Celia and I have competed at various games since our shared childhood in Rochester, N.Y. We began with Monopoly; matured to our mothers' stock in trade, canasta; and finally moved on to Scrabble. Oddly, we never vied at anything outside the world of board, card, and word games. In the real world of school grades, allowances, lifestyle, and clothes – areas that could have been rife with winner-loser divisiveness between sisters – we got on famously.

But shake up the bag of letter tiles and open the familiar board with its symmetrical possibilities for double and triple scores – and watch out. This is win-loss territory for two longtime competitors, and neither of us gives an inch.

"Unform?" Celia is incredulous. "Use it in a sentence."

"The line before Celia's chemistry class began to unform when she appeared," I offer.

I find the word on page 1867 of my unabridged Webster's dictionary (1954 edition), which settles the matter even though it is not in "The Official Scrabble Players Dictionary" (fourth edition, 2005). Celia reluctantly accepts "unform," but nearly closes the score gap a few moves later with xu – the plural of a Vietnamese monetary unit I learn when I skeptically consult Webster's (not there), and then the official player's guide. (Drat, there it lurks.)

We are not world-class players, but we are both skilled and well-matched. Before this provokes a letter to the editor from Rhode Island (where Celia lives and teaches high school chemistry), let me acknowledge that she is a couple of games ahead in our present tournament. And it will be awhile before I catch up, given the 700 miles between her home and mine in Indiana.

I visited Celia last June as part of a train journey Charlie and I took. As Charlie and Celia's husband, Paul, got to know each other, she and I brought out the board and shook up the tiles. I'm not sure how many hours we devoted to Scrabble on our three-day visit; we did spend time seeing the sights along Narragansett Bay and doing other things. Suffice it to say that Charlie and Paul, neither into Scrabble the way we are, became well acquainted indeed.

Back home in Indiana, I played a desultory game or two against myself, working both sets of letters, trying to maximize word points for me and my imaginary competitor. But the exercise lacked the crucial element – Celia, brow furrowed, mercilessly plotting her next move across from me. And then a way of restoring her presence – although not her very brow – came to mind.

The proprietor of a busy copy business on the edges of the Indiana University campus – and several of his student clients – glanced at me quizzically as I spread and aligned Scrabble tiles on one of the copier screens.
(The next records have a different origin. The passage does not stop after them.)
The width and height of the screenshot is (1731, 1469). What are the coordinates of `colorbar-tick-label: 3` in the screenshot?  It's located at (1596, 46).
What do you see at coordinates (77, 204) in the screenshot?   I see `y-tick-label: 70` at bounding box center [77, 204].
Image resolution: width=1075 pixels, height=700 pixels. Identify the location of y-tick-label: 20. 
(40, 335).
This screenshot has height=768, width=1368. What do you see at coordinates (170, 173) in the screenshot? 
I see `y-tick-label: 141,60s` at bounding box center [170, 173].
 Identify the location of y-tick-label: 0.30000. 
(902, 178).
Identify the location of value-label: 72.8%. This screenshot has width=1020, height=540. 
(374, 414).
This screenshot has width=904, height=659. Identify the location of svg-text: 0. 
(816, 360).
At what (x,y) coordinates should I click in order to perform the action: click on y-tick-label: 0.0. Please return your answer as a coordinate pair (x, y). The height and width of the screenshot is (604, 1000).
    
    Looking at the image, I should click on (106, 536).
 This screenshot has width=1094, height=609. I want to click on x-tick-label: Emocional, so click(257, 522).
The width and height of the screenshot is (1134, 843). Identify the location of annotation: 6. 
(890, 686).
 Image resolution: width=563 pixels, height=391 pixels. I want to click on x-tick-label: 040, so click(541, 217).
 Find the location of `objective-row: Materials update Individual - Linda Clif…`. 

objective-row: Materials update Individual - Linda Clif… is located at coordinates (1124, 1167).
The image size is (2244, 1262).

"It's hard to explain," I mumbled, finally getting the pieces arranged in a square block that would be easy to cut the individual letters from. To avoid having to do this again, I made several sets and had one laminated. I then copied the board itself, half at a time.

Back home, I painstakingly cut out the 100 plasticized tiles, dropped them into an envelope marked "available letters" and shook it well. I pulled out the requisite seven letters to start the game and bent over the taped–together board.

Having written "unform" (with the "u" on the center starting square for a double-word score), I placed those six letters in a second envelope marked "used letters" and pulled six replacement letters from the first envelope to bring my count up to seven again. I then mailed the Scrabble packet to Celia.

She was enthralled with the idea, if not my first move. Her challenge and my response took a couple of weeks.

"At least I know you can't be cheating," she wrote, something neither of us would think of doing anyway. What fun would it be if I'd just started the game with "uniform" as if my seventh, as yet unused letter had been an "i"? A seven-letter word is worth an extra 50 points to boot, but that can only be relished if earned with real options and cunning.

As September rolled around, we were five or six moves into the game. I hold a satisfying lead, padded in part by placing my "j" (worth eight points) on a triple-letter square both up and down to form "taj" (it's in both dictionaries) and "joy" – which it was.

We figure we'll finish this game sometime in 2007. Speed isn't the point – we've got e-mail for that. This is all about reviving the old competition, pulling the packets from the mail, reading each other's penned notes (we are gradually filling the back of the copied game board with news and game commentary) and staying in touch better than we have in years past.

It is also most definitely about one of us triumphing in the end.